### Short problem
Rewrite the items from the line that has "The width and" through the end of the items, replacing "funnel" with "filter" and leaving everything else unchanged. Give back only those lines, without the pictures.

### Data in this exercise
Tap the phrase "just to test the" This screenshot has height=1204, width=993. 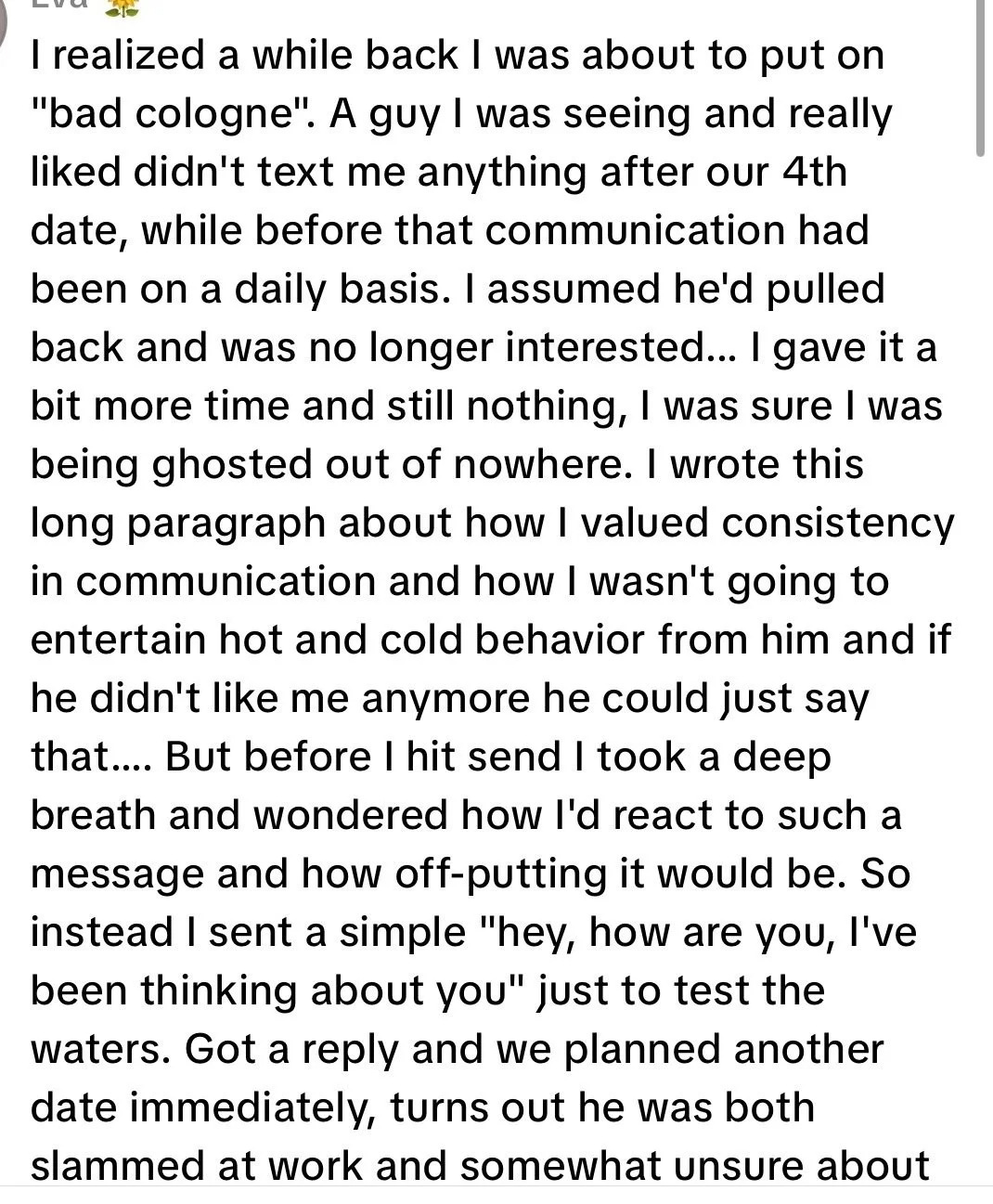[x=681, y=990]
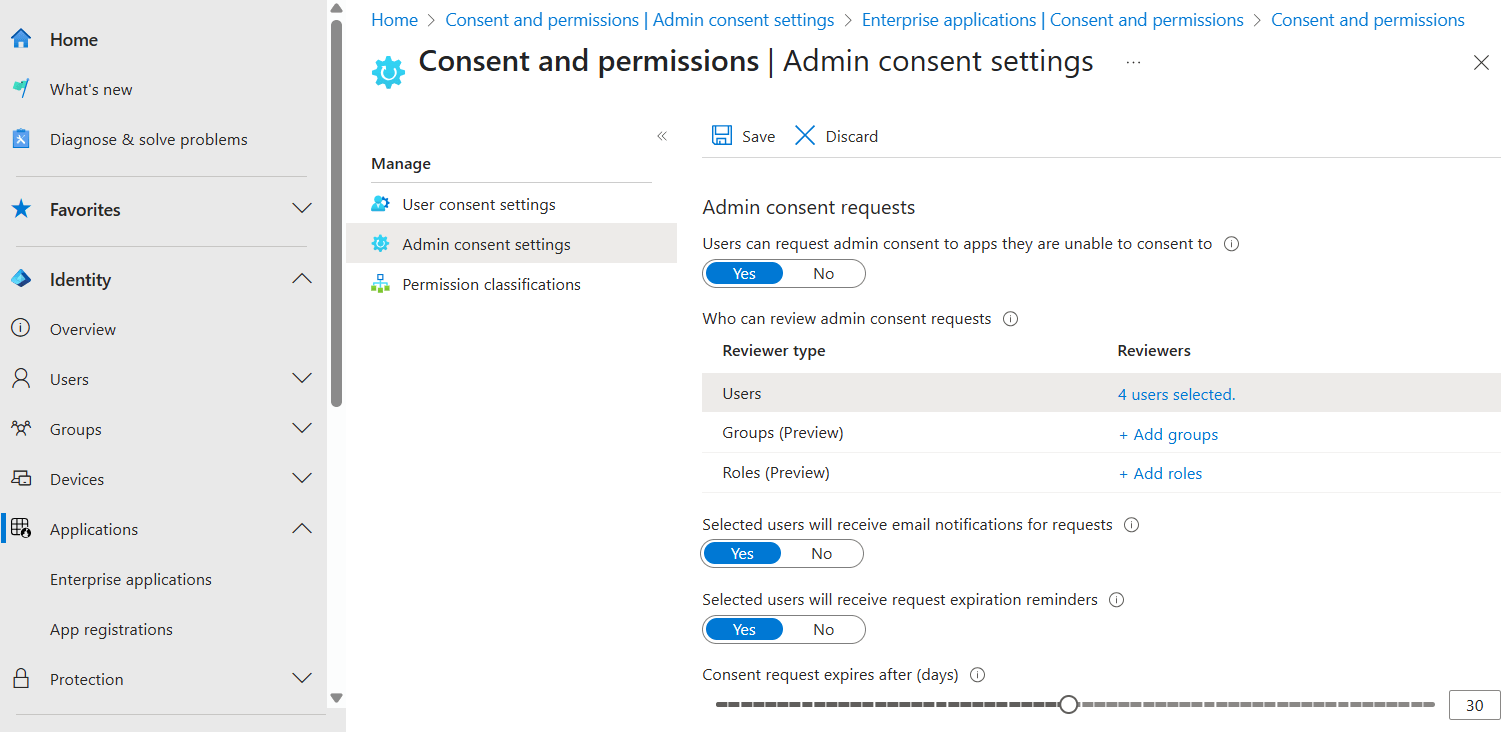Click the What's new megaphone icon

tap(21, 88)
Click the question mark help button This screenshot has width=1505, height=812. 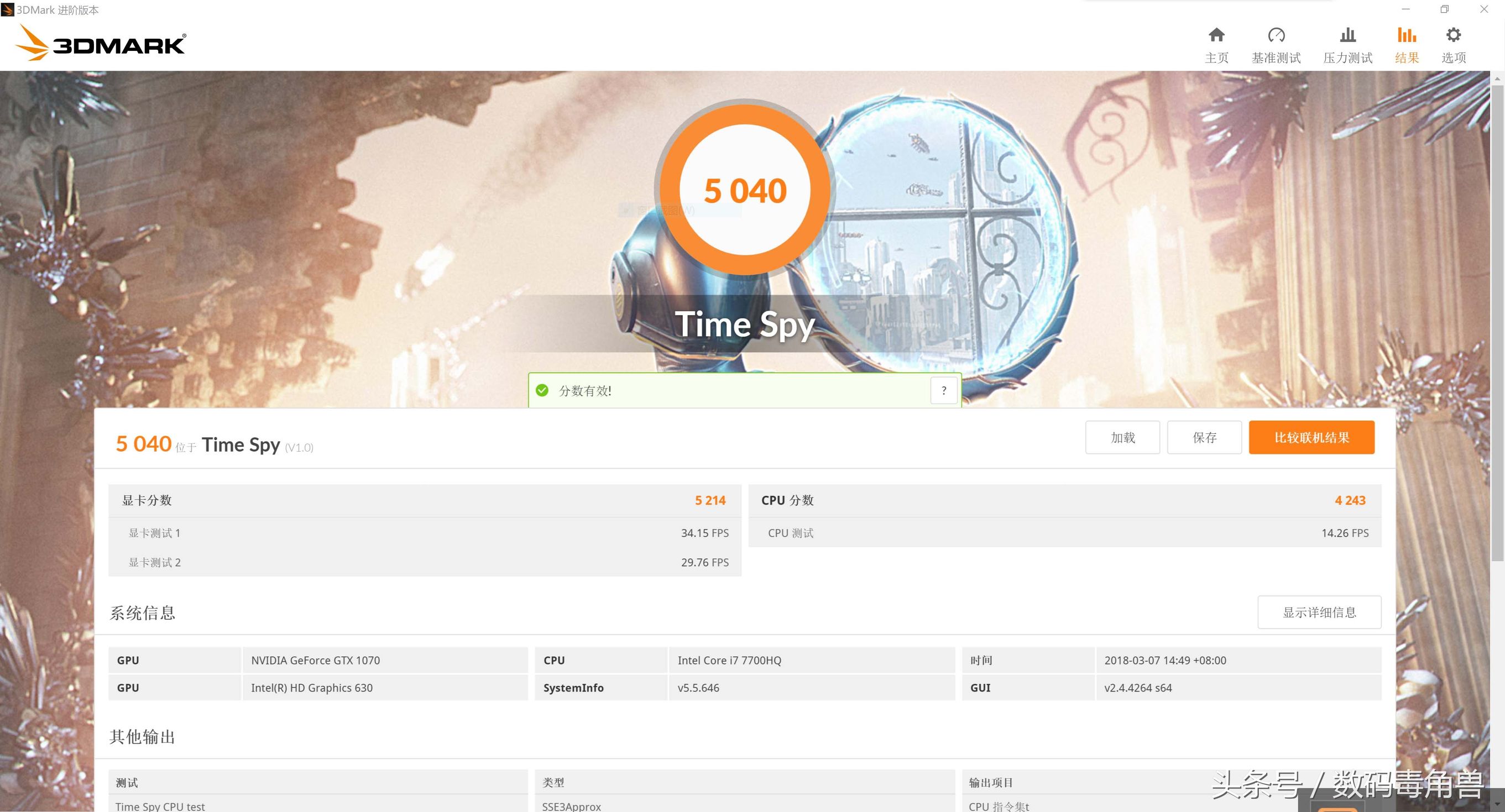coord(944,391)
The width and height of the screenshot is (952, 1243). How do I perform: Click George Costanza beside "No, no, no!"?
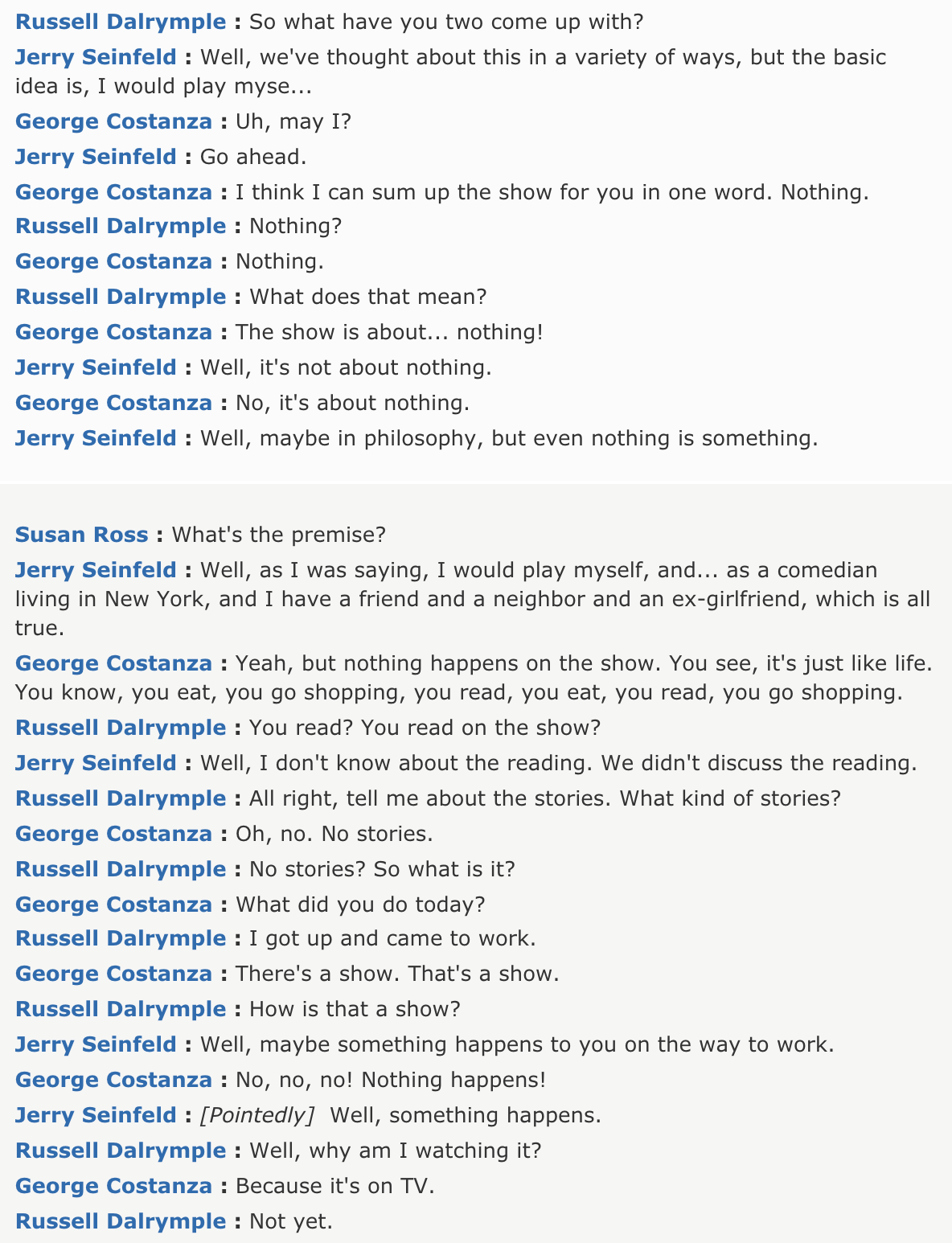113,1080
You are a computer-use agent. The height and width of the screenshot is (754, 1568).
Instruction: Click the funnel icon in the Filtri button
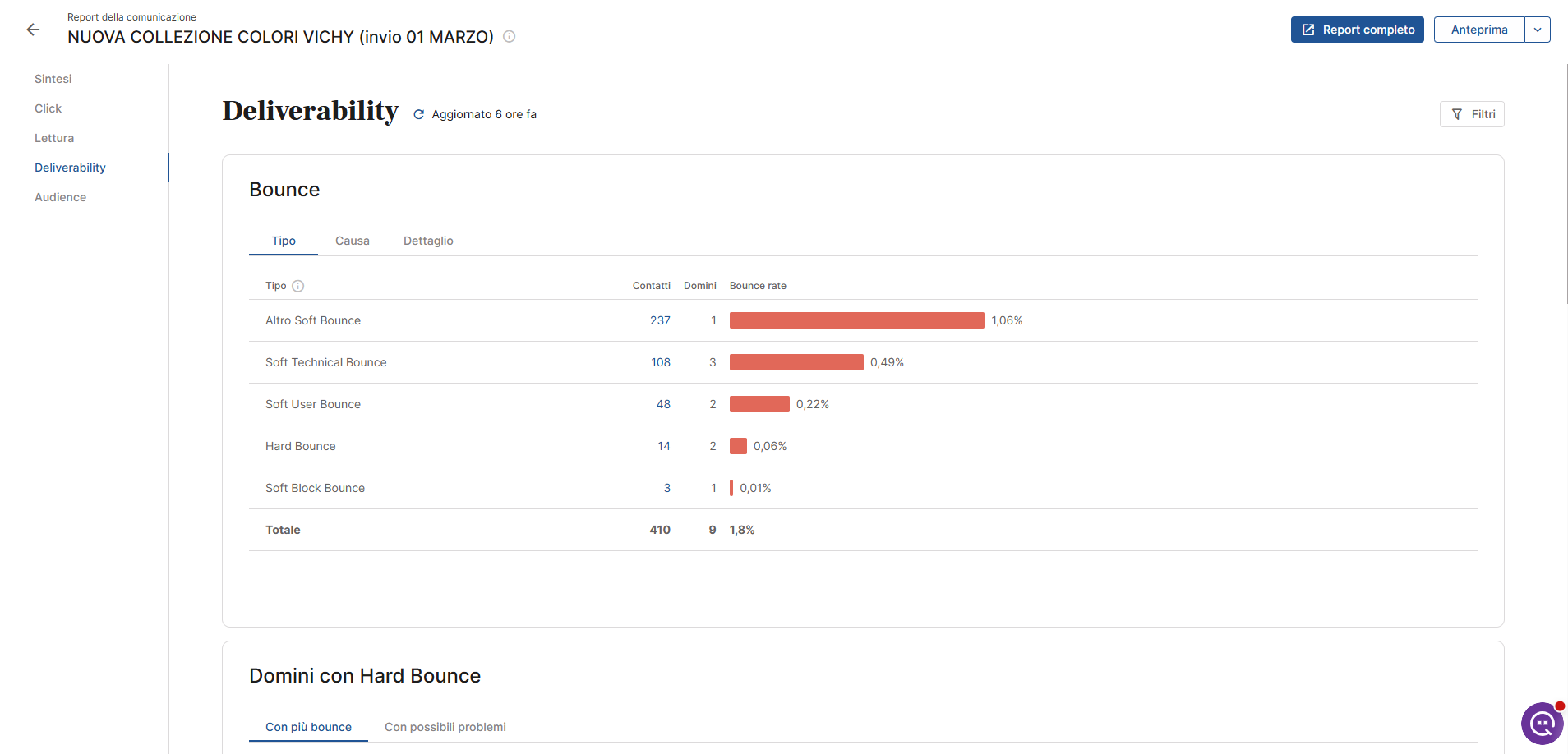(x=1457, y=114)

### Written reply
The width and height of the screenshot is (952, 1243). How do I perform: Click George Costanza beside "No, no, no!"?
113,1080
You are a computer-use agent. The height and width of the screenshot is (754, 1568).
Instruction: Click the filter icon in the Filtri button
(x=1457, y=114)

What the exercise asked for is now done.